Some heterozygous SNPs within genes can result in one allele losing its ability to function as a transcript (i.e., heterozygous loss of function). Additionally, non-synonymous SNPs within the protein-coding sequence can cause a difference in the structure fitness of the protein coded from each allele. We studied the coordination between these effects and the genes that show ASE.
We first investigated the overlap between genes that exhibit ASE with genes that show loss of function on one allele due to a premature stop codon, a frame-shift or a disruption of an intron–exon splice site (all caused by heterozygous SNPs). We find four cases of genes that show ASE as well as heterozygous loss of function and in all four cases the allele that is expressed is opposite to the allele that has lost its ability to code for a protein. We speculate that in some of these cases the transcript from the allele suffering from a disruption might be degraded due to non-sense-mediated decay, which, in turn, might cause the ASE from the other allele.

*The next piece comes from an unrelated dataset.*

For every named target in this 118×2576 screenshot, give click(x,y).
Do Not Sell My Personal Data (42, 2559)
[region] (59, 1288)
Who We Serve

Since some heterozygous SNPs that show ASE are within the protein-coding sequence of genes, it is natural to ask whether the allele that is expressed could track with allele-dependent structural changes (for SNPs in non-synonymous positions in the protein-coding sequence). However, it is not clear that we expect to find a correlation between structural fitness and ASE, as many of these SNPs are not selected for in the human population in any case. In order to assess whether the allele that is expressed (for genes showing ASE) is correlated with the allele containing mutations deleterious to protein structure we performed the following analysis. We compared the occurrences of ASE SNPs within genes where the SNP corresponds to a non-synonymous substitution within the protein-coding sequence of the gene. Using the tool SIFT (Ng and Henikoff, 2003), we can compare the preference of the allele that is expressed with the allele whose amino-acid sequence shows better structural fitness. We find that 20 of the 37 genes that meet these criteria show expression on the allele that has the protein sequence that has better fitness. While we find slightly more genes where the allele with better structural fitness occurs on the same allele that is expressed, this result is not significant.
In the upper panel of Figure 4, we present an example of the gene SKA3 on chromosome 13 which has multiple heterozygous SNPs within exons which show consistent maternal ASE which agrees with the maternal ASB of another heterozygous SNP within a Pol II binding site proximal to the 5′ end of the gene. In this example, we see coordinated maternal binding of Pol II with expression of the gene. In the lower panel of Figure 4, we present a similar example of a novel transcribed region on chromosome 4 where we see coordinated paternal binding of Pol II with the paternal expression of the novel TAR.
These two examples show how ASB is coordinated with ASE for a known gene and a novel TAR. To investigate this trend, we assess to what extent allele-specific behaviors detected using heterozygous SNPs are coordinated on a genome-wide scale. In Table V, we tabulate the number of genes and novel TARs that have evidence for ASE and for proximal ASB. We also tabulate the total counts of genes that have a proximal binding site where both the gene and binding are jointly accessible for detecting allele-specific behavior. We perform a similar calculation for novel TARs and their proximal sites.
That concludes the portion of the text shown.